Saturday, March 15, 2014

End of One, Beginning of Another (part 7)

Frying Pan. Fire.


I heard once, in reference to teaching school, that some men 'lead lives of quiet desperation'. I never really understood this until I started feeling desperate myself. And then it all became terribly, frightfully clear! 

http://www.flickr.com/photos/dcjohn/74907741/
But I must back up a bit. No one really knows if they will be good at this, so Elementary Education gives budding teachers lots of opportunities to try out their skills upon the Resistant. It began for me as a 'Sophomore Helper' in a first grade class. My, but there were a lot of small people in there. 33 squiggly, noisy, clamorous creatures who did a pretty good job of running things without me.

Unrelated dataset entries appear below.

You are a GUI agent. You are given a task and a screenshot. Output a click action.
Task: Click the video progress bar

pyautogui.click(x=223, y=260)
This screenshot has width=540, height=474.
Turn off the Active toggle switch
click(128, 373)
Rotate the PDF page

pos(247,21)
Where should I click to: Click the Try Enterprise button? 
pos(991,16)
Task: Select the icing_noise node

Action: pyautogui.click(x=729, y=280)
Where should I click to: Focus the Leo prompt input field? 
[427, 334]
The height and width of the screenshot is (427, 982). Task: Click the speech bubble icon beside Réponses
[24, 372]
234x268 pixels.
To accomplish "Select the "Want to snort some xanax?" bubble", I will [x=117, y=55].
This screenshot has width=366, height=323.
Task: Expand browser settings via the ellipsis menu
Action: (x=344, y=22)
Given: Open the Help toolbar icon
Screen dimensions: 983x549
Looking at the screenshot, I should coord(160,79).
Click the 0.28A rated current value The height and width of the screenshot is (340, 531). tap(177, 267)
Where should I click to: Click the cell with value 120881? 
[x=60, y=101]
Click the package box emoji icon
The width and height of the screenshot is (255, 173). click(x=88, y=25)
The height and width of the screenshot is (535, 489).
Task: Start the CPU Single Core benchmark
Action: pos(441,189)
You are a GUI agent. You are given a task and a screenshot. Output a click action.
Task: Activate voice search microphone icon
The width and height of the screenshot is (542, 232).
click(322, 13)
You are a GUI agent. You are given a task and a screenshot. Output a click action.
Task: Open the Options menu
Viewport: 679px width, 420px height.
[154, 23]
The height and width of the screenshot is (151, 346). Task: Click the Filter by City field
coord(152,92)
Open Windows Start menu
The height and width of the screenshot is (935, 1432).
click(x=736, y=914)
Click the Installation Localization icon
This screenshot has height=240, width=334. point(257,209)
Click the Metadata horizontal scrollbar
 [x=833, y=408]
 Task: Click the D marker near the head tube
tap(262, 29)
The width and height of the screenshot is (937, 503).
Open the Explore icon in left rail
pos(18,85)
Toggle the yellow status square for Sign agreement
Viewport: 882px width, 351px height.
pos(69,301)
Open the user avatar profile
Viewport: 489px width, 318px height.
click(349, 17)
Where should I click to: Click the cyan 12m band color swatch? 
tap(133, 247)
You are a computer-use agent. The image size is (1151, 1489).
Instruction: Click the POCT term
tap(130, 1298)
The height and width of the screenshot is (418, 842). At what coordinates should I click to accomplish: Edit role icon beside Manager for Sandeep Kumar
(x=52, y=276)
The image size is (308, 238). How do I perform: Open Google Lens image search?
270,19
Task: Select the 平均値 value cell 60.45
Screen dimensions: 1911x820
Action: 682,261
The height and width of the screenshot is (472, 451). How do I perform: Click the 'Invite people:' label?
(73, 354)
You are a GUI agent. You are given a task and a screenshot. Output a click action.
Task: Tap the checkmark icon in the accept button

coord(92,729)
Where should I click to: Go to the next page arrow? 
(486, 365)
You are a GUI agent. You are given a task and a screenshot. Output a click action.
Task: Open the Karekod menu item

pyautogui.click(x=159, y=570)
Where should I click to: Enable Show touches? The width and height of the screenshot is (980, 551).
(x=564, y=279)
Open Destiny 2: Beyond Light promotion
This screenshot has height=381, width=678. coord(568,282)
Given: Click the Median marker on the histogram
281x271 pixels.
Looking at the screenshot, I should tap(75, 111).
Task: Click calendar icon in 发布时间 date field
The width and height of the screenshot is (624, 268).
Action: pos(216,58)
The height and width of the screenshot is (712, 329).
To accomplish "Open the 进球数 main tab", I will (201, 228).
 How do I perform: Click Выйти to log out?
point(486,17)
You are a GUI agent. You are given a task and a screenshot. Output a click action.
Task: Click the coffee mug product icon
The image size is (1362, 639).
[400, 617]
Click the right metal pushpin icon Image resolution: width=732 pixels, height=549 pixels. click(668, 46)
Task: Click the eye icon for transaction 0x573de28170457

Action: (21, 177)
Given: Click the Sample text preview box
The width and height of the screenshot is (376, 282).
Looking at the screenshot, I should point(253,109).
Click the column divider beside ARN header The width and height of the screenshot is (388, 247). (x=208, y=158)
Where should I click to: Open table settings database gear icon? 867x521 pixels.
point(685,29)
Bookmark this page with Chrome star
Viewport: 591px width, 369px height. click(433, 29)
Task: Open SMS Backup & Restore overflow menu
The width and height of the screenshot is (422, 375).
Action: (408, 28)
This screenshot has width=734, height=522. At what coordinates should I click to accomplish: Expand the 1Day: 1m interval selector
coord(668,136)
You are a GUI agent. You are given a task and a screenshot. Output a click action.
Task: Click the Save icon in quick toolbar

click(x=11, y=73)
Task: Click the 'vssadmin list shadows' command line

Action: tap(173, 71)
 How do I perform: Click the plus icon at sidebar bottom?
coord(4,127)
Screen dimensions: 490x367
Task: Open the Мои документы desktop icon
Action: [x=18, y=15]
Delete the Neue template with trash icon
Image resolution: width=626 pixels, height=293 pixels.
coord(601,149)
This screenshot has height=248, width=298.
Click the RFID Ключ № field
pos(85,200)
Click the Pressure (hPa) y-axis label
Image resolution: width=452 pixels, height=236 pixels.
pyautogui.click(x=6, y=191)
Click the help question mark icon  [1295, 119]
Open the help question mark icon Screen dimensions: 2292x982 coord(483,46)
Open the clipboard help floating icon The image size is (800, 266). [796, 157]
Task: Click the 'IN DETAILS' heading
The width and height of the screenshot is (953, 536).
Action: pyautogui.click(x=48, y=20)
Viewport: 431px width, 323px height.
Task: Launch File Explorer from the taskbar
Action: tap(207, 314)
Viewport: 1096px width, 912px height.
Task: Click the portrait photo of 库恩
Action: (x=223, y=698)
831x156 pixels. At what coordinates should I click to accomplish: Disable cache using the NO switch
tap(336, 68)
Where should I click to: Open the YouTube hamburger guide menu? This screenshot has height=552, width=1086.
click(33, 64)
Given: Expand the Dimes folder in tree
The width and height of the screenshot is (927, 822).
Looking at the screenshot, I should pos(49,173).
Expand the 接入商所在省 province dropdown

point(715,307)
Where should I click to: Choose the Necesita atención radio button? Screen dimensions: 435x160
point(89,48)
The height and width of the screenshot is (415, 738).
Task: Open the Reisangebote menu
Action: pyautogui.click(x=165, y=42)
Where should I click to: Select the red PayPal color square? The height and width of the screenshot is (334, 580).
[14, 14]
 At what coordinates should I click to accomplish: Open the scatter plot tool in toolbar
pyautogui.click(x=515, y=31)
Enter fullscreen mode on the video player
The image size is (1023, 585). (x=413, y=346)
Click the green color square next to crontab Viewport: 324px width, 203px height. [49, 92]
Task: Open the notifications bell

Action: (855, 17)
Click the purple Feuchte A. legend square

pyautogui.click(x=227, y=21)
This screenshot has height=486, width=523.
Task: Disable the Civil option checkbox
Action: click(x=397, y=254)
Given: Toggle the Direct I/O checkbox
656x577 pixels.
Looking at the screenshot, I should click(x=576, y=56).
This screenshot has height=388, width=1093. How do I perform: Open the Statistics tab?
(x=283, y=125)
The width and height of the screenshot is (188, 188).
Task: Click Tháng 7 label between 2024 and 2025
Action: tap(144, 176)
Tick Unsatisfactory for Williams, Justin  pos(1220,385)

The teacher of this bunch ran a tight ship, don't get me wrong. But she sort of did it whenever she felt like it; not minute by minute. So they had their moments. When it got terrible she just grabbed her paddle to make an example of someone. Then things would calm down for an hour or two. It was all a mystery to me. What would I use? 

Another experience in a 3rd grade classroom offered a unique approach. The teacher's lectures about behavior were laced with implied threats. She warned them that there was a trap door 'somewhere in this room' that would spring automatically if a naughty student haplessly wandered over it. I was shocked but glanced out at the assemblage, and saw that they believed her. They did not move or peep, for fear of the dread hole beneath.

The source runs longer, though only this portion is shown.